The Math Doesn’t Work: Utopian Progressive Tax Plans Don’t Add Up

Democratic presidential candidates have spent the primary season promising the largest non-war spending spree in American history. Sen. Bernie Sanders has promised a staggering $97 trillion over the next decade. Before she dropped out last week, Sen. Elizabeth Warren had proposed approximately $50 trillion. Former Vice President Joe Biden has looked like Barry Goldwater by comparison, promising “only” $6 trillion in new spending above the current $60 trillion baseline level. All of these candidates are far to the left of President Obama, who regularly proposed about $2 trillion in new spending over the next decade.
Let me offer an idea that may sound crazy in Washington, D.C. Before doubling government spending, why don’t we pay for our current commitments first?

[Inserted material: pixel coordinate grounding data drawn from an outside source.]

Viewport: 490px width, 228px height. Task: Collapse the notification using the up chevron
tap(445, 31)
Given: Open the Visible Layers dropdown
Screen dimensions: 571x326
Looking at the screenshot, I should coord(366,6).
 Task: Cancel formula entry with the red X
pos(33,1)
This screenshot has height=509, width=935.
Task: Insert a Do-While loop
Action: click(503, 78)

The Congressional Budget Office (CBO) projects that annual budget deficits will surpass $1 trillion this year, and approach $2 trillion within a decade. Even if the presidential candidates actually paid for all their spending hikes—which is nearly impossible—it would still leave $13 trillion in underlying budget deficits over the next decade, and a national debt roughly the size of the entire economy.

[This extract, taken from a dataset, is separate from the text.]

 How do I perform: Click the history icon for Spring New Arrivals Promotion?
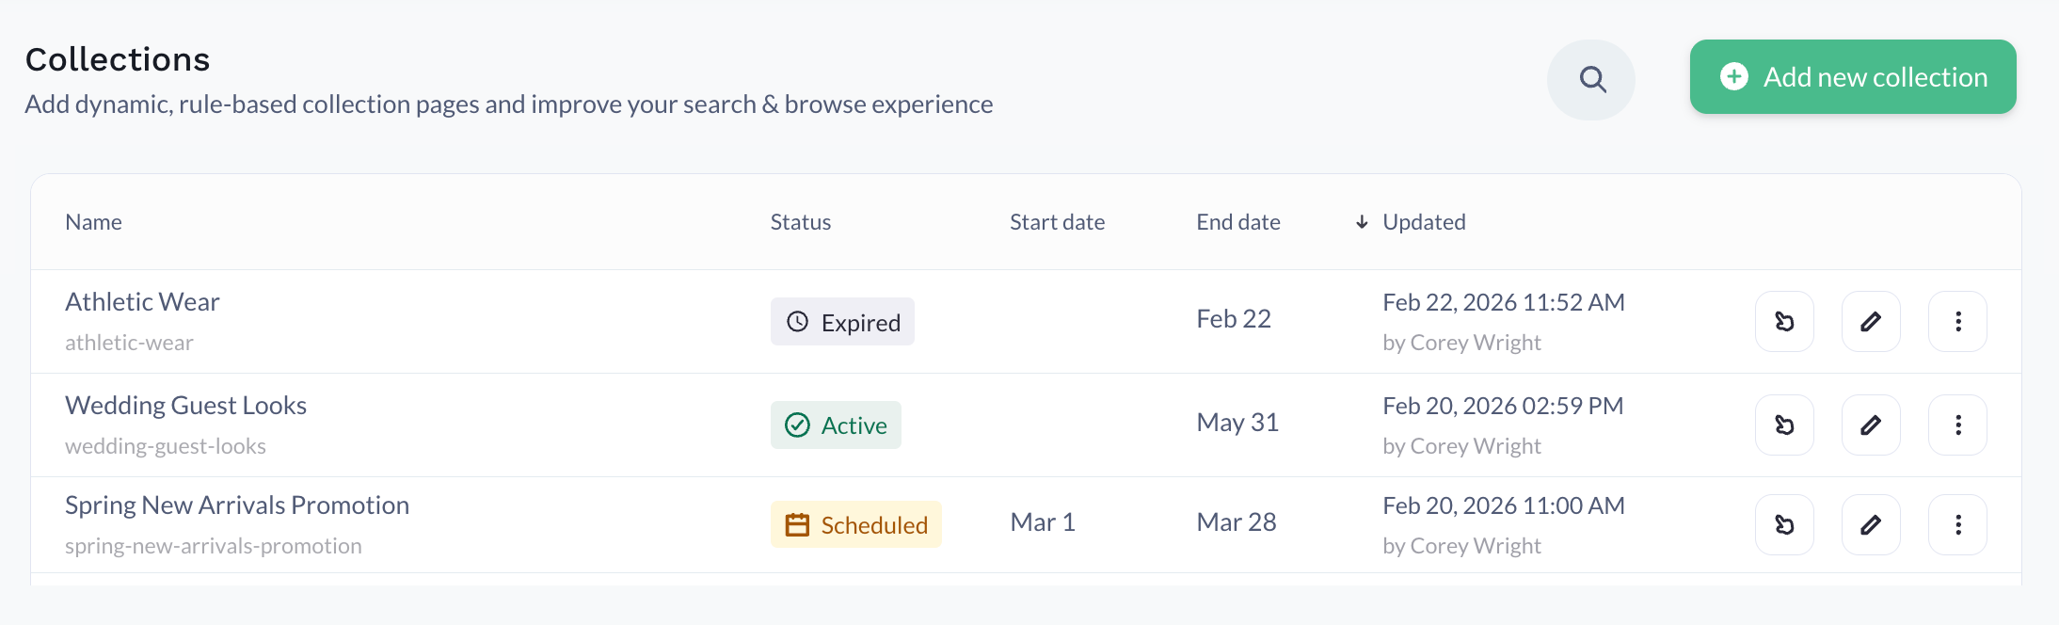pos(1784,525)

In fact, even a “deficit-neutral” presidential agenda that matched $50 trillion in new spending with equal taxes would still worsen the long-term budget picture, because it would use up all the savings proposals that would otherwise be needed to close these underlying deficits. There aren’t enough potential taxes to both close the existing deficit and finance a historic spending binge. As Margaret Thatcher once pointed out, eventually you run out of other people’s money.